Lyndon Hood - student at the school of old

Wednesday, January 06, 2010

Title page from Dennis Glover's Bedside Book, illustration by Russell Clark
Click to enlarge

Left: Illustration by Russell Clark; Right: Klang.

Among the various things I picked up at the DCM Book Fair was Dennis Glover's Bedside Book. I have now got to it.

Pretty much my whole impression of Glover was that he wrote 'The Magpies', which was a good thing and which led to Gary Henderson's Skin Tight, which is another good thing.

I was surpised – I had almost certainly been told but I obviously wasn't' paying attention – at his position as founder of the semi-legendary (New Zealand) Caxton Press, printers of lovely books.

As it happens, the Bedside Book (1963, Illustrated by Russell Clark, contains work dating back to the thirties) comes from AH & AW Reed. But it contains a number of vignettes on publishing life under the title 'Herewith My Manuscript'. The first – also republished in Reed's The Kiwi Laughs – concerns getting a budding poetess out of the office as quickly as possible.
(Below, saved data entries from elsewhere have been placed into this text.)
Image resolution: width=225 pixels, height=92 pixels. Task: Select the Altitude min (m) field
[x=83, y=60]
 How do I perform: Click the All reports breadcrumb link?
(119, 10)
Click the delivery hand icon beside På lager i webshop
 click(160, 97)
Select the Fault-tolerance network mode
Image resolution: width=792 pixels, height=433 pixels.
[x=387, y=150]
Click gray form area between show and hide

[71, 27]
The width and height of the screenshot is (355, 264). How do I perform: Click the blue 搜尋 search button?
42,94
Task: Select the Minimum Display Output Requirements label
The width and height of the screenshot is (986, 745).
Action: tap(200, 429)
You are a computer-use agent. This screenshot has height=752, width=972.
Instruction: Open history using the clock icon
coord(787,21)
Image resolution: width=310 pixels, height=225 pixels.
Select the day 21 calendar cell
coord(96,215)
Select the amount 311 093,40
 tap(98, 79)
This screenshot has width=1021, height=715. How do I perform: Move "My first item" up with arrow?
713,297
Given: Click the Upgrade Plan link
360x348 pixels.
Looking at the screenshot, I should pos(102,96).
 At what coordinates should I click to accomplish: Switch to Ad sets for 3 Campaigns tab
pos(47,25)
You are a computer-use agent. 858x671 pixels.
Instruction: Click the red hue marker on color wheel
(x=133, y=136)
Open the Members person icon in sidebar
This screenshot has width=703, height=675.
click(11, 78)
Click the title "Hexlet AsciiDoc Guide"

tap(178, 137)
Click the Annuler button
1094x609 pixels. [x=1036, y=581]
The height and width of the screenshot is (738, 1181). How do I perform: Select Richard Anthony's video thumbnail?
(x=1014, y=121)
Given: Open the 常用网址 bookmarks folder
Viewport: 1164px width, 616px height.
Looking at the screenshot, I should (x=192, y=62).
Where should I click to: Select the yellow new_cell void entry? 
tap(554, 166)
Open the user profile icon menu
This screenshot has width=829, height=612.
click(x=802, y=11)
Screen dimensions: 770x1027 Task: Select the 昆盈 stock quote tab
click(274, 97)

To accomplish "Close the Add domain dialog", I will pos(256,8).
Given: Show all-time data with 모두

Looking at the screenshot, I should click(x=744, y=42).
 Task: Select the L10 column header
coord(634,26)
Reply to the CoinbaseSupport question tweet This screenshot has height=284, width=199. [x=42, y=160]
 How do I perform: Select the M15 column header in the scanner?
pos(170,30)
But there's also typography, and I aim to talk about that.

The essay 'Some Notes On Typography' isn't, in modern terms, all that remarkable for its sentiment. Unfairly short version: type, in books, is to be read. But it would be interesting for the general public, especially since we are talking about Olden Times, before everyone had a dozen famous typefaces within arm's reach. Consider that in 1977 The Guardian pulled off an April Fool's hoax celebrating the island nation of San Serriffe, in a seven-page suppliment riddled with typographical terms.

There is some meta-jollies to be had from Glover's piece. The paragraph after the paragraph on setting up paragraphs (which "ideally, should end with not less than half a line", ends in less than half a line; the next-but one paragraph after that ends in half a hyphenated word.

Such events do occur elswhere in the book and one should be cautious about throwing stones. I myself have turned off curly-quote auto-correction because I deal in so much code.

Nonetheless: It took me till I got to the end to notice that each of the three page-turnings have a word hypenated across them. Two of those leave the first line of the paragraph widowed at the bottom of the page and in those two cases the interrupted words are 'typographers' and 'typographer' respectively. So I'm calling it deliberate.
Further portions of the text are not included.